Of the hospitals included in the program for 2014, 1,231 will see their payments increase, while 1,451 will be paid less.
Some experts argue the program's selection of winners and losers each year could discourage some hospitals that are working hard to improve quality but still ending up in the penalty range. “It's a moving target,” said Harold Miller, president and CEO of the Pittsburgh-based Center for Healthcare Quality and Payment Reform.
Also, Miller said, the program still relies too heavily on process-of-care measures rather than measures of actual patient outcomes.
Gallup (N.M.) Indian Medical Center, a 71-bed U.S. Indian Health Service hospital, will receive the largest penalty in the upcoming year, a reduction of 1.14%. The hospital was on the penalty side in 2013 as well, losing 0.4% of its Medicare payments.

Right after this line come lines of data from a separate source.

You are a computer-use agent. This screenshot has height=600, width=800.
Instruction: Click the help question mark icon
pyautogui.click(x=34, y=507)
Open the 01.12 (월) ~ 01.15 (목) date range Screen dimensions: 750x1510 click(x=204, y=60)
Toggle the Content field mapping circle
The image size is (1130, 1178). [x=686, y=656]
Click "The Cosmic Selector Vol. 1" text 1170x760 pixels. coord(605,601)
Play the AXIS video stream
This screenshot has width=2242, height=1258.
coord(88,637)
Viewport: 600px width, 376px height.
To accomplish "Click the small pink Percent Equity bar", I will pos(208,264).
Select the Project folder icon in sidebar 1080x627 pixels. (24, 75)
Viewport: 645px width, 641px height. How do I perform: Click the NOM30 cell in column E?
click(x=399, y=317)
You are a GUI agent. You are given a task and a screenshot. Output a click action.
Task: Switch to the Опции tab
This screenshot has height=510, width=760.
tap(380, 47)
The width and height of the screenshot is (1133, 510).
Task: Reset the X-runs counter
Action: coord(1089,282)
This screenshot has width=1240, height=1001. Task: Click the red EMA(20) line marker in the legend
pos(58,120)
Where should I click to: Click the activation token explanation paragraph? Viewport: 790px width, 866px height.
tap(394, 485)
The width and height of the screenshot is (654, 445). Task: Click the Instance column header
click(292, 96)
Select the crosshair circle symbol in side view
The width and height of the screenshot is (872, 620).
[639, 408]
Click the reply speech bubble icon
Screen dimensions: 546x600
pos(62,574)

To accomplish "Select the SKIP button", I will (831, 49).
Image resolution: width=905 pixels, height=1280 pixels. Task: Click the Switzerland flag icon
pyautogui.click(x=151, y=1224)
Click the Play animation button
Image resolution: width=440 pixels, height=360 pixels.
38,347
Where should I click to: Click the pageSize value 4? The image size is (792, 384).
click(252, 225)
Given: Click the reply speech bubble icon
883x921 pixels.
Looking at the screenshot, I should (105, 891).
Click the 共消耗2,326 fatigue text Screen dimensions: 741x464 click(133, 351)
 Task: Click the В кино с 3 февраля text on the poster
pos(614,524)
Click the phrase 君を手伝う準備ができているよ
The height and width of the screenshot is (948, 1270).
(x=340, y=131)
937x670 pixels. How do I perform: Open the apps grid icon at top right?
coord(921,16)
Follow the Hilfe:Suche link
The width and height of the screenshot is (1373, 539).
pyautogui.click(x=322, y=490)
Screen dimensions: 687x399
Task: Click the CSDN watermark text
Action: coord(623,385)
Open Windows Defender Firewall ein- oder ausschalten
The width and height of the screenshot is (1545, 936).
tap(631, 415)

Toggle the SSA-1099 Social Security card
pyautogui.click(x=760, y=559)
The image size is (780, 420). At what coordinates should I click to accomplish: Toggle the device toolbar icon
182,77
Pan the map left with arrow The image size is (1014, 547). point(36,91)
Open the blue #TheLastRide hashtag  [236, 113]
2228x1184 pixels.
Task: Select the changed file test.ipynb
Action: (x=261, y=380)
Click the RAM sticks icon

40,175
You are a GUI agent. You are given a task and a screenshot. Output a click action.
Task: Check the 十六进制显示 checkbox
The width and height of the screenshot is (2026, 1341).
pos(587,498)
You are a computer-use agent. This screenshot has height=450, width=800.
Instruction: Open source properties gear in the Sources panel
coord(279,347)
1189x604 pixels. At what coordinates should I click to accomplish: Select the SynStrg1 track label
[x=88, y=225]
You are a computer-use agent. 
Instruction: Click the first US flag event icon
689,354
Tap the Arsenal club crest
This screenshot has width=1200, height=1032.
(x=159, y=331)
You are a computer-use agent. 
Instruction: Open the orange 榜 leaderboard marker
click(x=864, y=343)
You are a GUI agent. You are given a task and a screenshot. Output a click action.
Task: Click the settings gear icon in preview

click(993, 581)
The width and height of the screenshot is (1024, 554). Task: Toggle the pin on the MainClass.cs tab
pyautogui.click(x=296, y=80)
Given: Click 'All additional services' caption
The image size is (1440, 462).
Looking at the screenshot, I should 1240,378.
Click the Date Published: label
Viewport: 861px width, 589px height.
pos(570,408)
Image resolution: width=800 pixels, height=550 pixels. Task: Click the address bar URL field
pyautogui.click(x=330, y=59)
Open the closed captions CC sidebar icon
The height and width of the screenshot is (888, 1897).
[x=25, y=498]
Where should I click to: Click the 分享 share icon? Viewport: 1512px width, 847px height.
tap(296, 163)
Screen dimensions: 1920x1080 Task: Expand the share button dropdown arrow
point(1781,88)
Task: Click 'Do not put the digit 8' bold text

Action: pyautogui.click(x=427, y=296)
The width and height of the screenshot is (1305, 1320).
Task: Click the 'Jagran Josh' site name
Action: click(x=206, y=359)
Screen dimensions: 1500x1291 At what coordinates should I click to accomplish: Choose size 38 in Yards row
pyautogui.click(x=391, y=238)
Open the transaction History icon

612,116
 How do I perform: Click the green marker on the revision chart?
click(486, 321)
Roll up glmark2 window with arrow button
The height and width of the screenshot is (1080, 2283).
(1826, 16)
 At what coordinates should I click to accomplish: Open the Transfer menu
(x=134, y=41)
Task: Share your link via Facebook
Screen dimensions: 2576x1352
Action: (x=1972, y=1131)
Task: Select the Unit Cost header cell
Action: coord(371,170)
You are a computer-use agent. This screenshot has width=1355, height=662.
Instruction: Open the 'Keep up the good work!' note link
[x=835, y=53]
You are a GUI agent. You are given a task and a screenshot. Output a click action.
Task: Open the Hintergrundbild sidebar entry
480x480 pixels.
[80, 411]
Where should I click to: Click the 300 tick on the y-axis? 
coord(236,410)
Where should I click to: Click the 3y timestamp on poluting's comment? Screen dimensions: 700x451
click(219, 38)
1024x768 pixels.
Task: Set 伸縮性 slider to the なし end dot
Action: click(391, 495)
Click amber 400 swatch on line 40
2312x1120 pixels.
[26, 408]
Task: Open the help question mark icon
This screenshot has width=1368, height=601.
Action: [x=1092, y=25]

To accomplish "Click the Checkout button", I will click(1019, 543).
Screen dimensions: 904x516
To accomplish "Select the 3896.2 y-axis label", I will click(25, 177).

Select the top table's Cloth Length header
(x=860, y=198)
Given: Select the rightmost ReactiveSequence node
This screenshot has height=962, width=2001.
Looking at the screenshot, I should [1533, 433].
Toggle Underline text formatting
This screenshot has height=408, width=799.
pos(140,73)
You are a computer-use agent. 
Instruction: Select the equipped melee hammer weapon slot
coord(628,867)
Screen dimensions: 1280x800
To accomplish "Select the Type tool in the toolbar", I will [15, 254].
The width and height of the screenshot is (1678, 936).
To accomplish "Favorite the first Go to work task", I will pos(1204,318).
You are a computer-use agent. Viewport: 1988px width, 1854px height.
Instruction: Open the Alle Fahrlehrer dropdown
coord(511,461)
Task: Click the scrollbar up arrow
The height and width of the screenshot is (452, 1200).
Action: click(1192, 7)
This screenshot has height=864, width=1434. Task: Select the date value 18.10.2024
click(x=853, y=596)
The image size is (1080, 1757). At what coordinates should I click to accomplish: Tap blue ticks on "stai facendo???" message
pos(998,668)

Arkansas Heart Hospital, a 112-bed specialty hospital in Little Rock, will see its payments jump by 0.88%, the largest payment increase of any participating hospital for 2014.
The program is budget-neutral and is funded through an across-the-board 1.25% cut in hospital's base-operating DRG payments—up from 1% in 2013. That cut is expected to generate more than $900 million, according to federal estimates. The percentage withheld from hospital payments increases incrementally in quarter percentage points over the next two years before topping out at 2% in 2017.